Working with the Insurance Fraud Bureau (IFB), we conducted research to investigate ways of preventing opportunistic insurance fraud. In a carefully designed experiment, we replicated online motor insurance claims and applications processes. With over 12,000 participants, we tested ways of encouraging honesty when completing the forms by inserting behavioural science-inspired messages (behavioural interventions) in front of questions that customers may lie or exaggerate in response to, in order to get a better deal for themselves. The results were impressive, with the behavioural interventions reducing dishonesty by an average of 36% 4.

Replicating these findings in the real world could save the insurance industry hundreds of millions of pounds each year in the UK alone.

In summary, opportunistic insurance fraud is a big problem for the industry and an extremely costly one. Existing means of detecting such fraud, and the increasingly sophisticated ways of doing so are important. However, behavioural science offers an additional approach in the form of using behavioural interventions to prevent opportunistic fraud from happening in the first place. This approach may prove more effective, as well as much simpler, easier, less risky and less costly.

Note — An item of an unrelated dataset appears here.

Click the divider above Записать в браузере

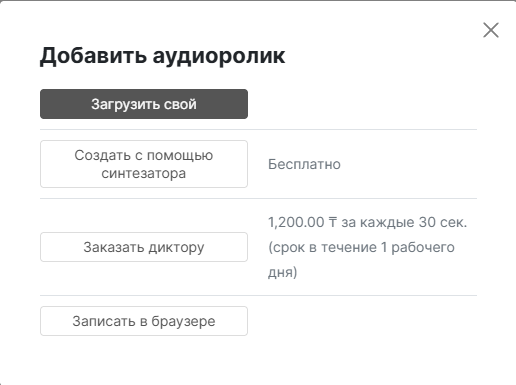[x=258, y=295]
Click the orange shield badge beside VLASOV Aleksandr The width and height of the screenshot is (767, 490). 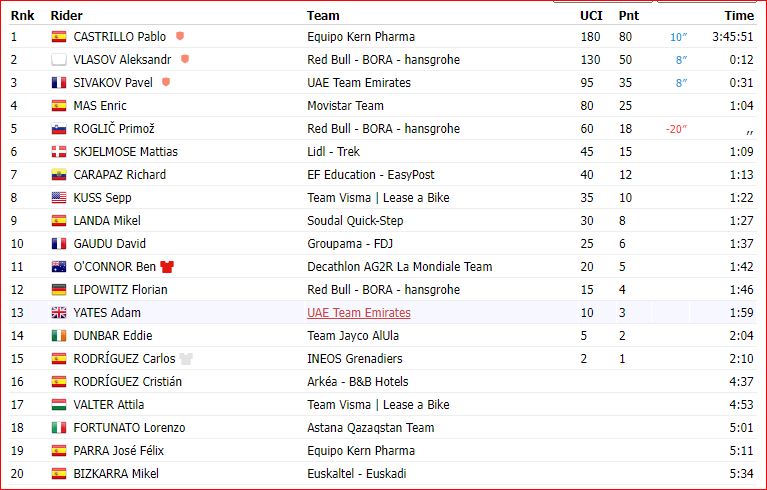185,59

As such, prevention is a process insurers need to take seriously.

In order to do so they should first undertake an audit of their existing operational communication platforms to identify where interventions could be applied. They should then field trial these to confirm their effectiveness, before rolling out a full-scale implementation across all platforms.

These steps can be taken alongside traditional detection processes, with the two complementing each other. In short, insurers that leverage the best of both worlds – prevention and detection – are likely to see better outcomes both for their own bottom lines and those of their honest customers.